Extracted records
▶

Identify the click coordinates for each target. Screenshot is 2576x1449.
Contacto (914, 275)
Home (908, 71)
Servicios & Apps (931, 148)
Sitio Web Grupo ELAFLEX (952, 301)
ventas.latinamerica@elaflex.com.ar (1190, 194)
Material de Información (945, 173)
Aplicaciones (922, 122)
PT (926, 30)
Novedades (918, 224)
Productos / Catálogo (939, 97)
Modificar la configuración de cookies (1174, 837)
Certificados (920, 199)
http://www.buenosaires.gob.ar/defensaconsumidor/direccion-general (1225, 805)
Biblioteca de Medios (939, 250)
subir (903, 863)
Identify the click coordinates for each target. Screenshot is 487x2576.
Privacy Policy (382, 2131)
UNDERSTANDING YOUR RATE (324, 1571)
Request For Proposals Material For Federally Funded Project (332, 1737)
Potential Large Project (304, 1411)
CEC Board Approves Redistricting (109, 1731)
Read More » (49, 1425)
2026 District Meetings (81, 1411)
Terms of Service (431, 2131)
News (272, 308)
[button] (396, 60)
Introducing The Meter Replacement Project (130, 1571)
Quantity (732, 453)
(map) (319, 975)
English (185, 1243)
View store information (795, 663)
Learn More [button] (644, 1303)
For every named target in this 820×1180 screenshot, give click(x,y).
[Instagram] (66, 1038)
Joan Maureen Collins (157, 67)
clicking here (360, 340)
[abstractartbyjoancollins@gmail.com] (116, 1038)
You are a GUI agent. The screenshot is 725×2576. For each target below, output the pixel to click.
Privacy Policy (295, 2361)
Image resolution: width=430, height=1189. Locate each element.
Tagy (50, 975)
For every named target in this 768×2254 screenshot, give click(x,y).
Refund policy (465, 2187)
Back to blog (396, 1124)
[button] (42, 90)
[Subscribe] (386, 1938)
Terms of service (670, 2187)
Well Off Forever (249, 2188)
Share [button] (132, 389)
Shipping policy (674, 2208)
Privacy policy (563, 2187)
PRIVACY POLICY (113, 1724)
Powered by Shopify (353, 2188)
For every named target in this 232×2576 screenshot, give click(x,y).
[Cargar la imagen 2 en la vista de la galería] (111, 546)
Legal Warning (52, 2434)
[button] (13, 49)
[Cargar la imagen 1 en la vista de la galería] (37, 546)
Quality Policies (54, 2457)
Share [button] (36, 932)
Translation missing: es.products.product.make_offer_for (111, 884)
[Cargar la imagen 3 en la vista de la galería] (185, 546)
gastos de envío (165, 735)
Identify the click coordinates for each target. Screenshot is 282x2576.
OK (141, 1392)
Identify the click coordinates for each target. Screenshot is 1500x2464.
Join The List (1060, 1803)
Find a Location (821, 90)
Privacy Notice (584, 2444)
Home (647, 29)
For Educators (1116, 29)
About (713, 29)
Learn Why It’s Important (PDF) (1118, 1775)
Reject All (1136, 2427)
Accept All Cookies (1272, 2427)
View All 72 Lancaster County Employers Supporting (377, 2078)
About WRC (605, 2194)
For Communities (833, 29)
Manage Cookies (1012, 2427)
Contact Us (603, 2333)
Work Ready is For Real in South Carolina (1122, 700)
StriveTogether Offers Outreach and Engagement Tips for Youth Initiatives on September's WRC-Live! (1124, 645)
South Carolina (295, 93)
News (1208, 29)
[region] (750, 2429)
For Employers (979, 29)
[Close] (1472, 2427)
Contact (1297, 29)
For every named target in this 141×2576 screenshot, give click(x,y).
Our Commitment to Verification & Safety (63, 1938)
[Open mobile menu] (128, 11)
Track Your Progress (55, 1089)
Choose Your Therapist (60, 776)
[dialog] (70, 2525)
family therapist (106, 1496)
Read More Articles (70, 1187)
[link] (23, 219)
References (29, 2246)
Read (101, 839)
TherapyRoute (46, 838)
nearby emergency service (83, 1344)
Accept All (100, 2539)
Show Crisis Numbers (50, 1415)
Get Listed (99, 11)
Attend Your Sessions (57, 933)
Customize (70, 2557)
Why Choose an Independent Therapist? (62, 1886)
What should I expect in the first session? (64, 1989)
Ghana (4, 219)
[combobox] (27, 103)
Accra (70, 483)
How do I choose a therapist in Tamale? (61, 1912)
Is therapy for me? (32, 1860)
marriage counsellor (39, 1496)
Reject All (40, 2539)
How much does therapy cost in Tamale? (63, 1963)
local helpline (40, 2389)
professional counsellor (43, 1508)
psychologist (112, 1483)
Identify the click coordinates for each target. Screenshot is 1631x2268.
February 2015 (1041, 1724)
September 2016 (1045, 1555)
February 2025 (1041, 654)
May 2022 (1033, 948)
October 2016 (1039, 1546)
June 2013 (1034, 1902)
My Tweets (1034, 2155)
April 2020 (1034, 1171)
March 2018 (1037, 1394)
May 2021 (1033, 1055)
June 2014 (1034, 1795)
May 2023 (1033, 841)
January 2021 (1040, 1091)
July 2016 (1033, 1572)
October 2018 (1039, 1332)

◀

TASK => Return, from the data, each line where the string "Employers" occurs.

WRITTEN RESPONSE =>
View All 72 Lancaster County Employers Supporting (377, 2078)
For Employers (979, 29)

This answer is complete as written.